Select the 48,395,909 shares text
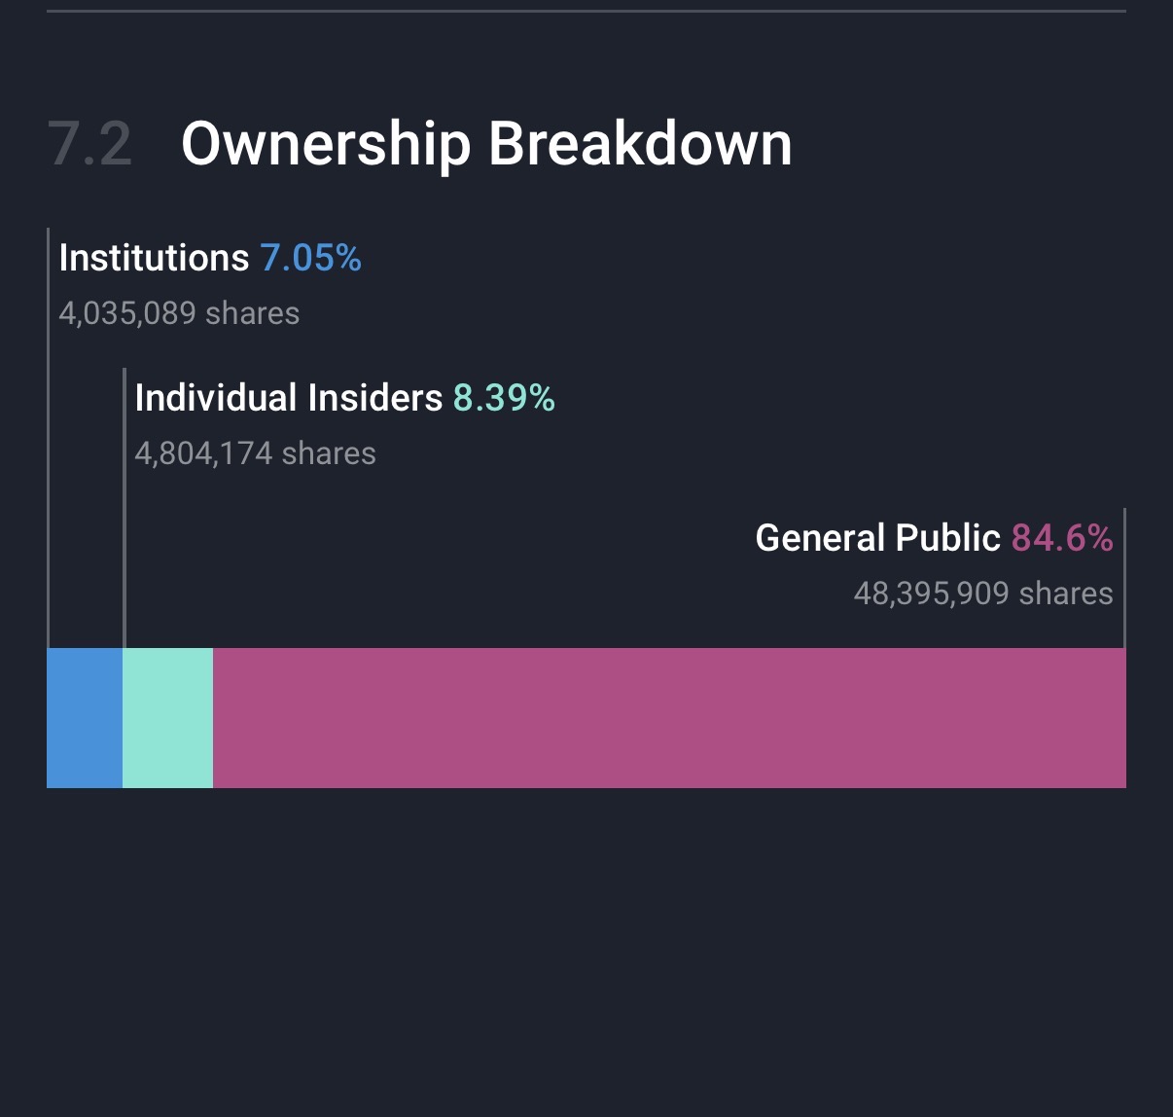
* * *
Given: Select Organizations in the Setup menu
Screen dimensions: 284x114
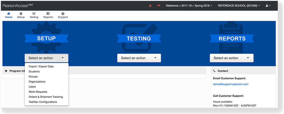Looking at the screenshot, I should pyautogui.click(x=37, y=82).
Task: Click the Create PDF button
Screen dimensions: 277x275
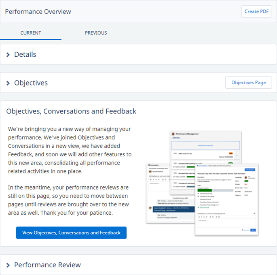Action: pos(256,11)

### PROBLEM TO SOLVE
Every line containing the word "Select" must be copied from the material above.

### TASK SOLUTION
Select the 48,395,909 shares text
Given: Select Organizations in the Setup menu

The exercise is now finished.